-- start of Selection --

Each morning...rain or shine, sleep or no sleep, business or no business....the dogs and I go out onto the mountain for our constitutional.
It is not all bad. Our mountain is at least a 45% grade, so there is plenty of aerobics to burn off the Gruet.
And the day to day check in on what Mother Nature has in store is grounding. There is a reason that all the electrics in your house are tied to a giant iron rod jammed down into the Earth.
Luckily.....one of my duties as a resident on Buck Mountain is to oversee our communal water company. The system serves five houses and an undeveloped lot from a well down on Tularcitos Creek. Two pumps push the water 2500 feet up a canyon to our distribution tanks. My finicky and very well-to-do neighbors insist that the water lines be inspected for leaks at least twice a month. So, my dogs and I dutifully and regularly traipse the length of the system……ignoring the fact that the lines are completely and invisibly buried in the ground, and any leak could be spotted just by looking for water flowing at the foot of the canyon…...
Since the neighbors all live behind high fences and security gates, my “inspection” is of the canyon and the undeveloped piece. It is one of the most serene and beautiful properties around: fourteen acres of mature oaks spread along an old dirt road leading to a rolling meadow The owners live in Marin and I have met them just once in the twenty-five years we have lived on the mountain. They are locked in some personal battle amongst themselves and have turned away dozens of offers to sell.
The old dirt road and meadow give the lie to the “California does not have seasons” canard. In summer it bakes despite being on the north and cooler side of the mountain. The air barely moves under the big oaks and the leaves and grasses dry until they sound like cornflakes being crushed under foot. In fall the poison oak and madrone leaves turn out in a riot of oranges and reds, and cool airs flow down the canyons. The fallen leaves go from corn flakes to mulch. The scent of rot….and life to be…is in the air.

-- end of Selection --

Problems to work on —
(a) From the Buck Mountain piece, copy the part that begins at the words "Since the neighbors" and stops after "offers to sell.", substituting "pines" for "oaks".
(b) In the Buck Mountain piece, what does the communal water system serve?

-- start of Collected material --

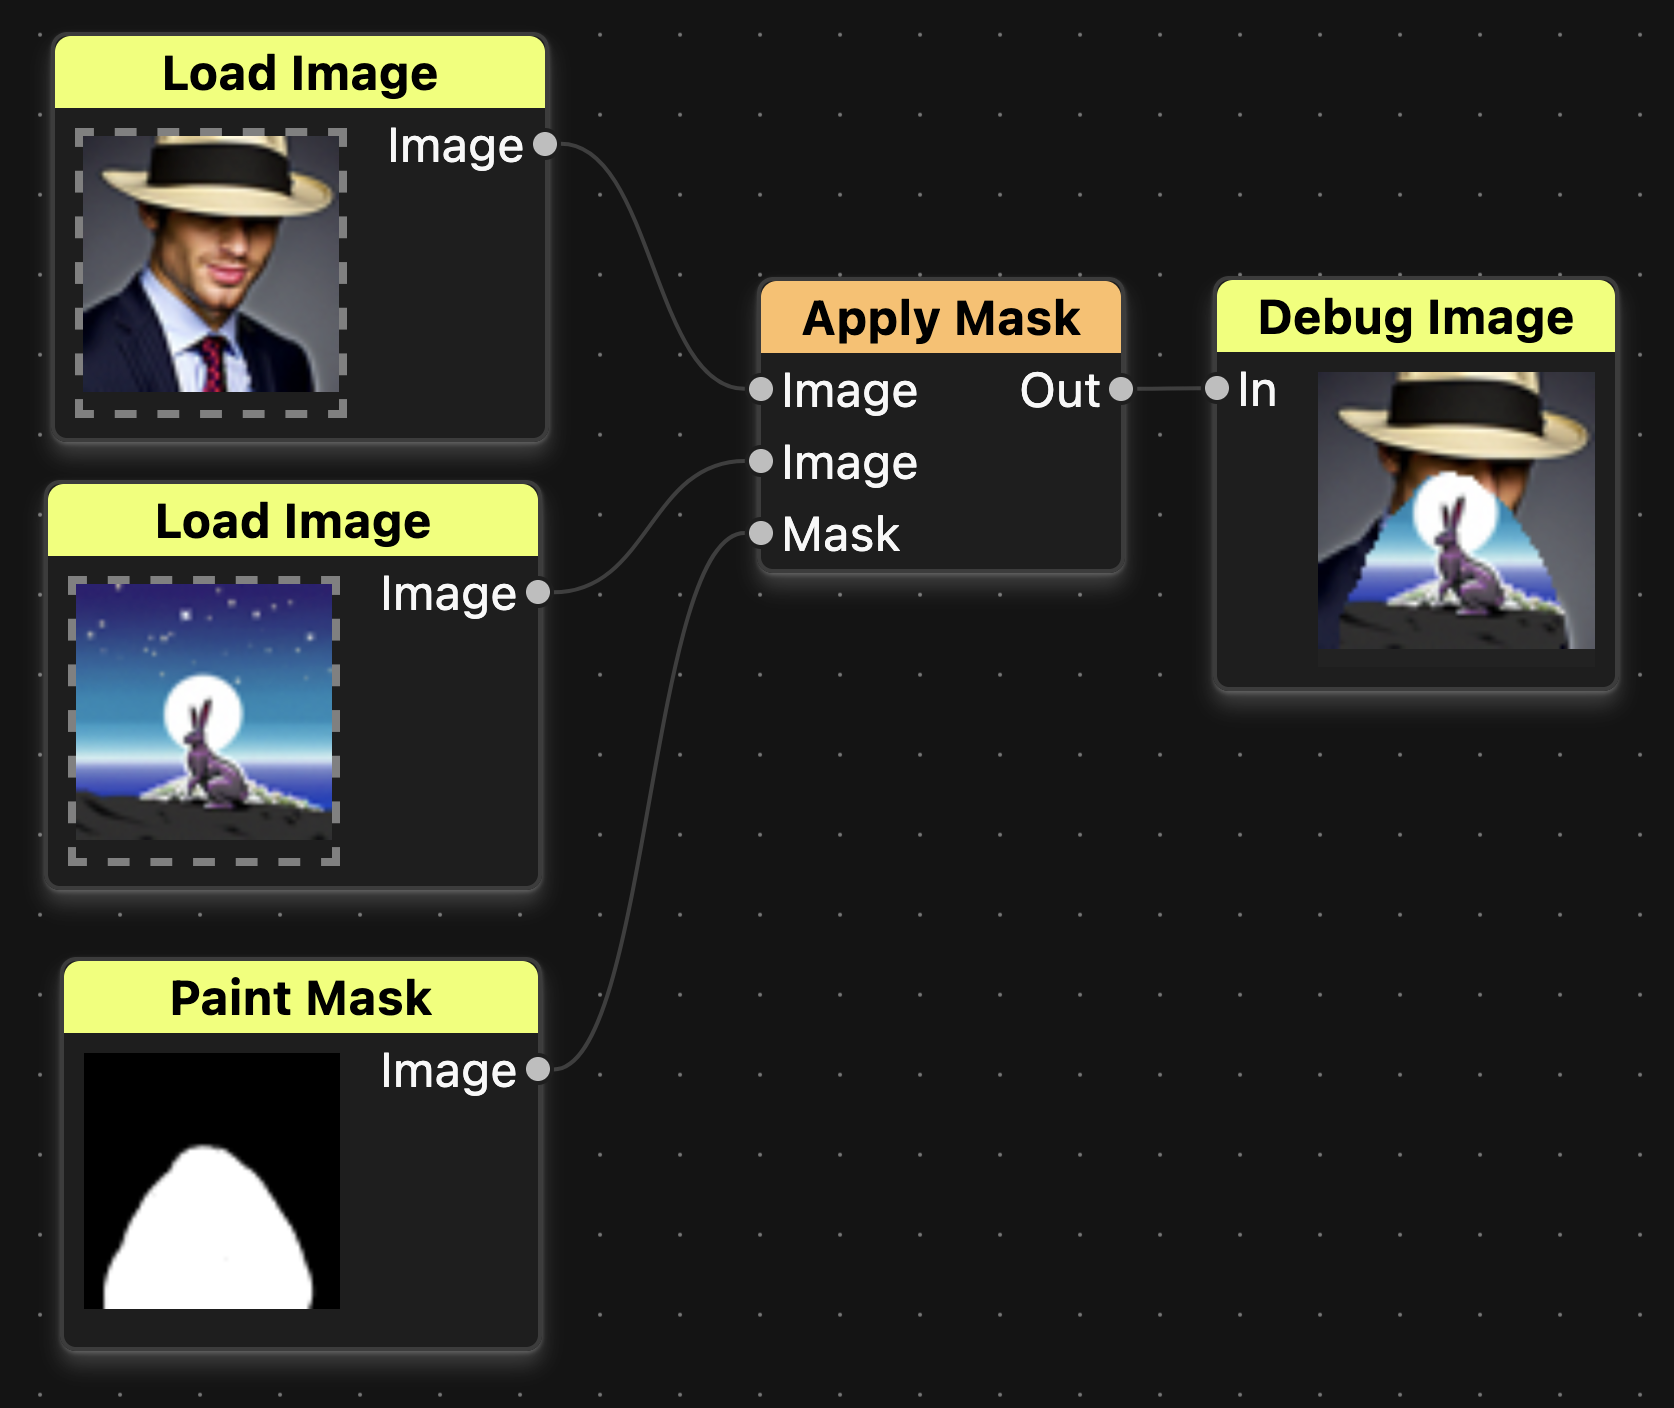The width and height of the screenshot is (1674, 1408).
Task: Click the Image output port on second Load Image node
Action: 537,593
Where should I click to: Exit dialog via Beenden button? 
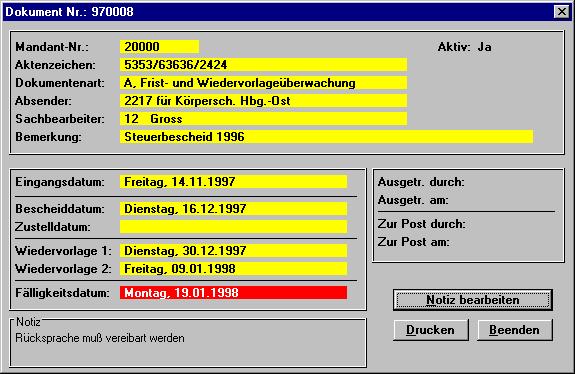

-- end of Collected material --

Full solutions —
(a)
Since the neighbors all live behind high fences and security gates, my “inspection” is of the canyon and the undeveloped piece. It is one of the most serene and beautiful properties around: fourteen acres of mature pines spread along an old dirt road leading to a rolling meadow The owners live in Marin and I have met them just once in the twenty-five years we have lived on the mountain. They are locked in some personal battle amongst themselves and have turned away dozens of offers to sell.

(b) Five houses and an undeveloped lot.